Brian Kerslake wrote:Hi Nick
My wife and I and our two small kids in 1980 took our Sunbird 32 junk from Germany to the south of France via German and French rivers and canals, popping into the Med via the Rhone and Petit Rhone around Agde. You can also exit near Sete.
We did the reverse trip some years later, that time via the Canal du Midi then up the Brittany coast to cross the Channel to Plymouth. In a shallow draft boat like Otter you could cut the sometimes difficult corner of NW France, entering a canal system at I think Nantes and exiting via the Durance, then cross the Channel via the Channel Islands.
Whichever route you take you need to check depths and air heights.
This site is a good place to start research, and a good reference book is
Through the French Canals. If you choose to go up the Rhone, do it in the autumn and if there's been lots of summer rain or if your engine is a bit dubious, expect to need a tow. The Midi can be shallow in the summer but that wouldn't bother
Otter. When we went that way the Midi was in drought but we got behind a 5 foot draft French boat (ours was four) and followed her to Bordeaux.
We've a couple of members with a barge in France - sorry, can't remember who - but if they read this I'm sure they'll be in touch. As far as I know there are no canals linking Spain to the French system.
( Don't listen to Annie - a cruise through the French Canals is one of life's 'must do' experiences.)

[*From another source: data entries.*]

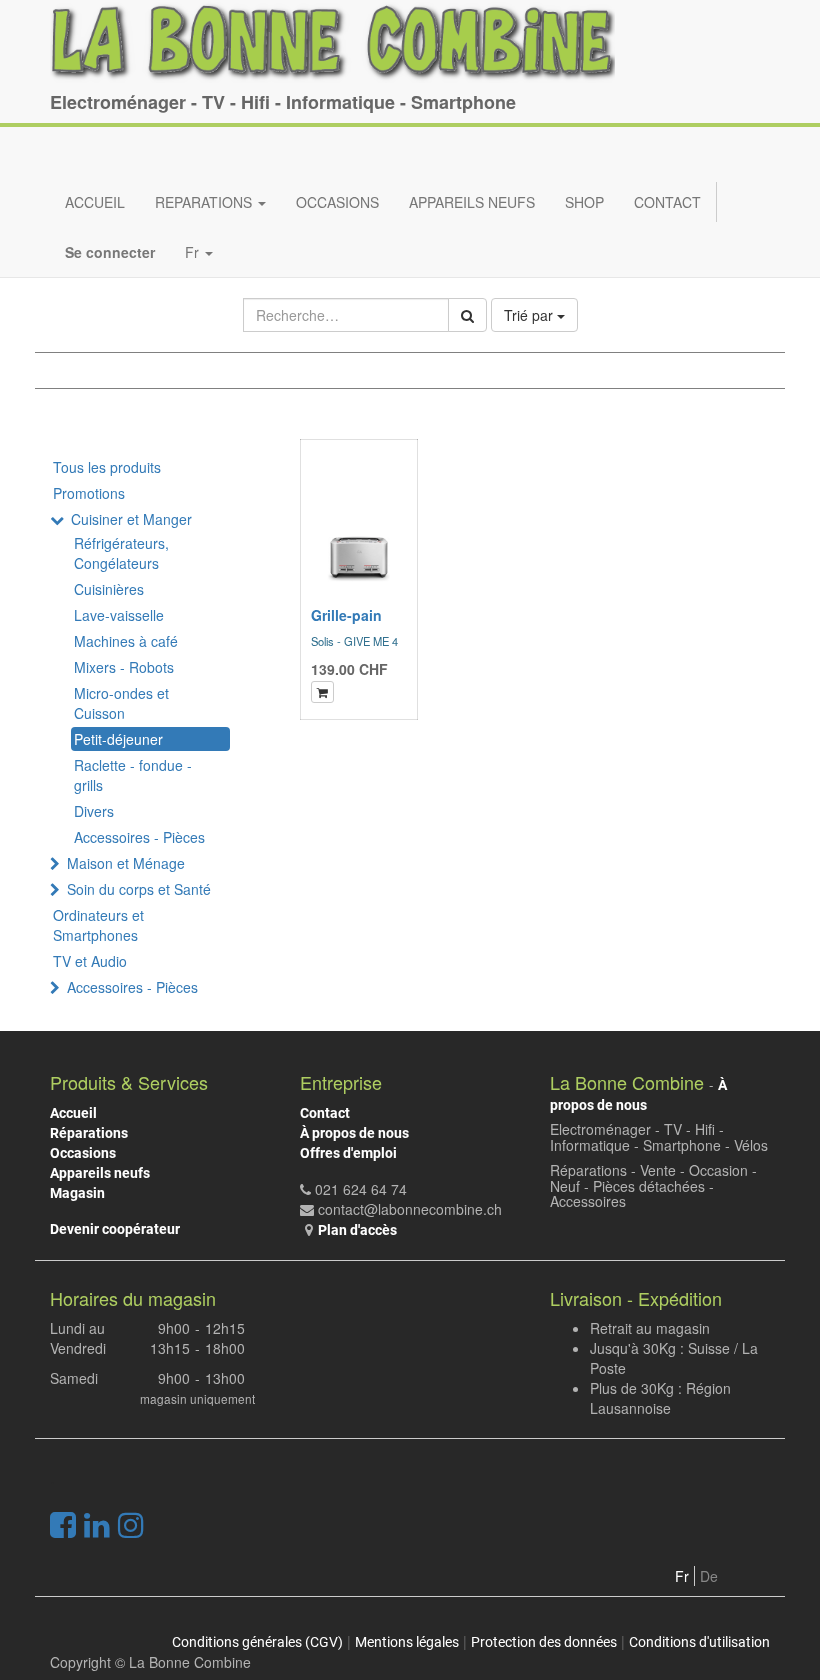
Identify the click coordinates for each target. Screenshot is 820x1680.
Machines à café (126, 641)
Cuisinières (109, 589)
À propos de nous (354, 1133)
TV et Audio (90, 961)
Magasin (77, 1193)
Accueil (73, 1113)
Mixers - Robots (124, 667)
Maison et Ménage (126, 863)
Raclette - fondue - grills (133, 775)
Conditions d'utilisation (699, 1642)
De (709, 1576)
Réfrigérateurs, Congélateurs (121, 553)
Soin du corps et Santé (139, 889)
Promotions (89, 493)
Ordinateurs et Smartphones (98, 925)
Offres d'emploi (348, 1153)
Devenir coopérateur (115, 1229)
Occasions (83, 1153)
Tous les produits (107, 467)
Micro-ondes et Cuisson (121, 703)
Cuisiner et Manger (131, 519)
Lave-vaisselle (119, 615)
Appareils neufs (100, 1173)
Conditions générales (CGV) (257, 1642)
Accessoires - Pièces (139, 837)
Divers (94, 811)
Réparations (89, 1133)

hello there, and thanks for the advise, I too have read it is a delight of a trip, I guess which ever way I go it is going to be a pretty interesting journey..i have read that Biscay is not a nice place, but I am thinking because of Otters low draft, that I could day sail and coast hop round Portugal and France..good to hear you have done it, were there any long legs, where you could not get into a port?